Work task:
In the entries below, find the line with "Click the Accounts icon in activity bar" and the line with "The image size is (1511, 812).". Return those two lines and all lines between them, exactly.

Task input:
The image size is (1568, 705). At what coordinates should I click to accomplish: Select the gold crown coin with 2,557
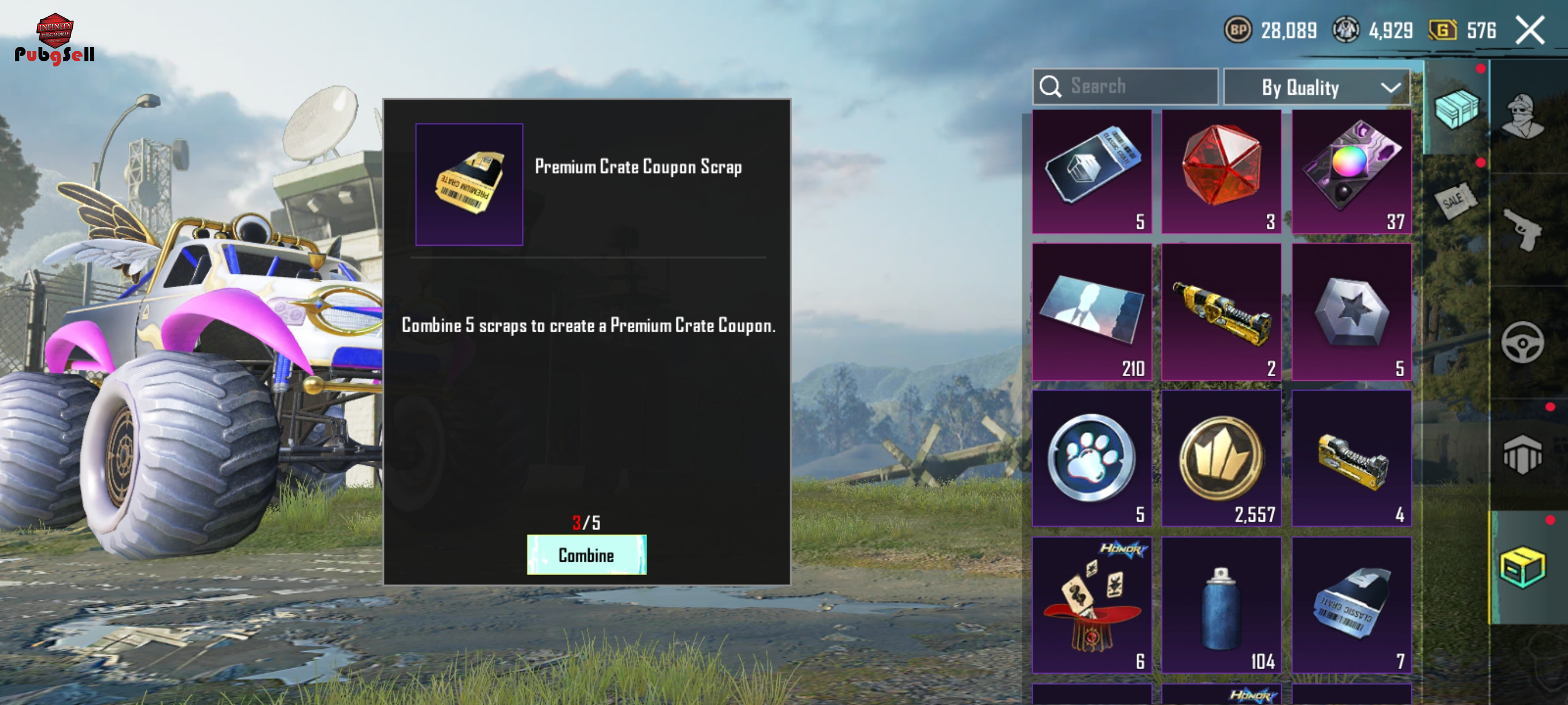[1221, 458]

* * *

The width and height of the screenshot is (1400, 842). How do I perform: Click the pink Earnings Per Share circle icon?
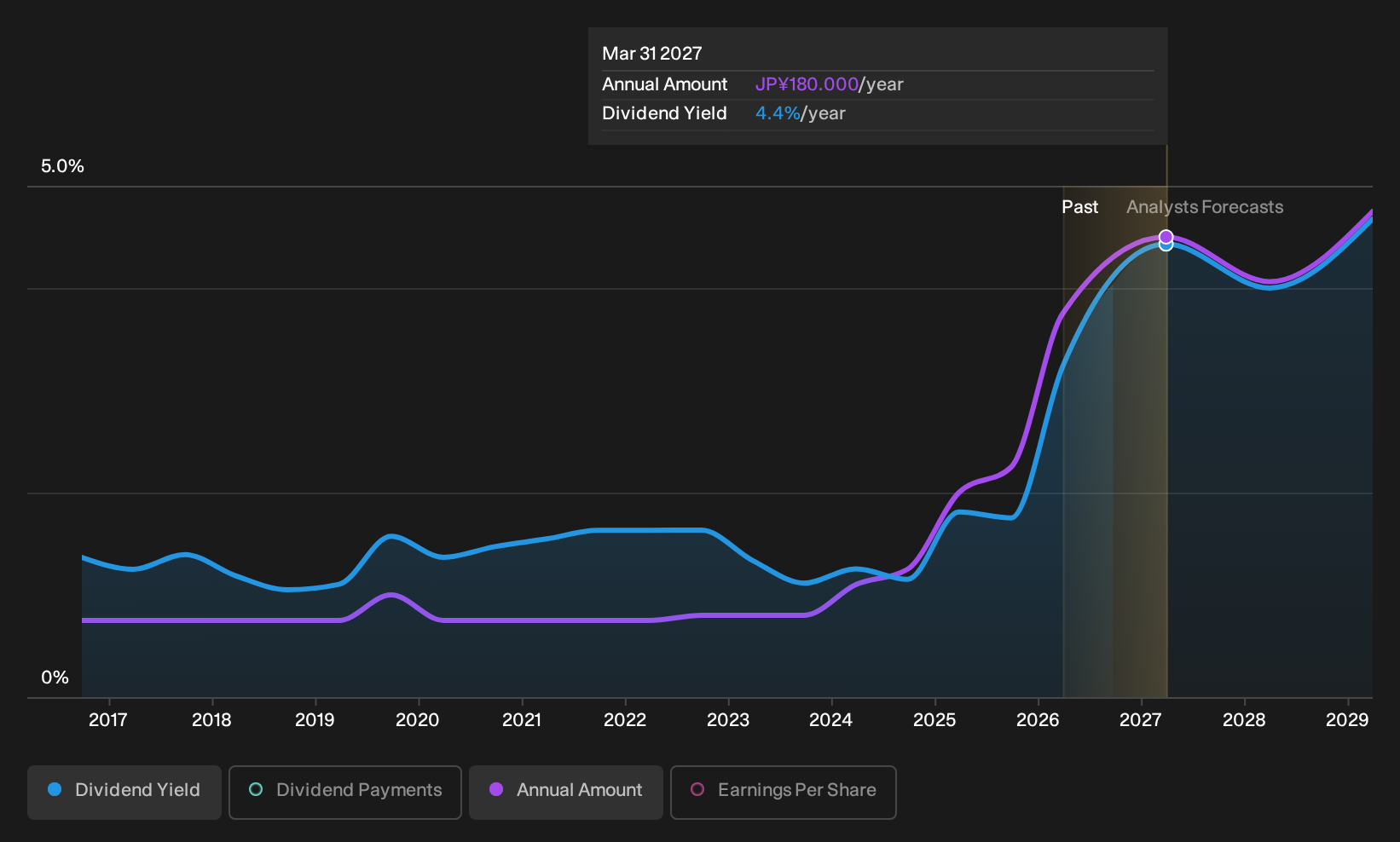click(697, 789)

---

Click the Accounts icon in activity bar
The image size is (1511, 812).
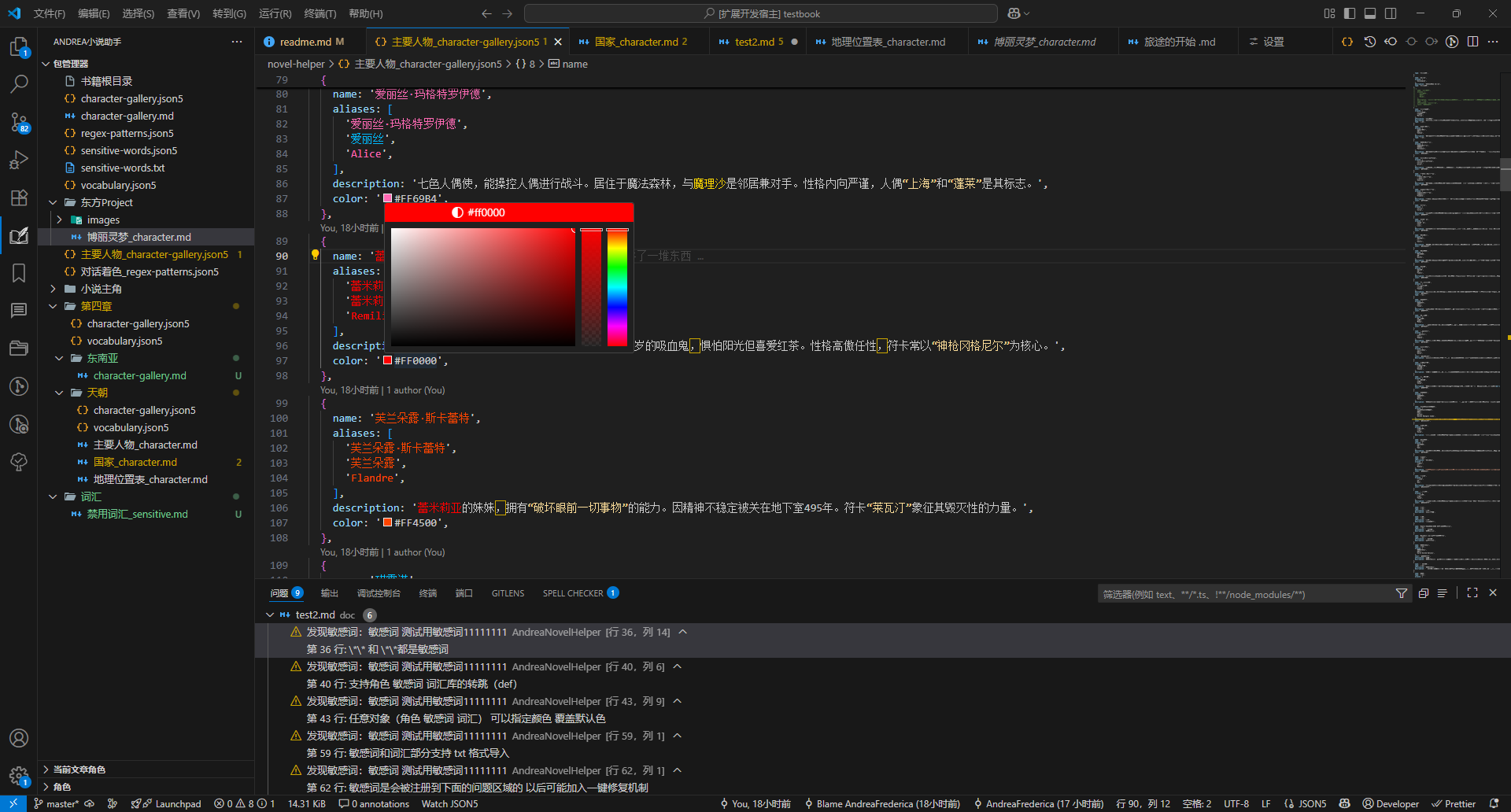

Result below:
Click the Accounts icon in activity bar
The image size is (1511, 812).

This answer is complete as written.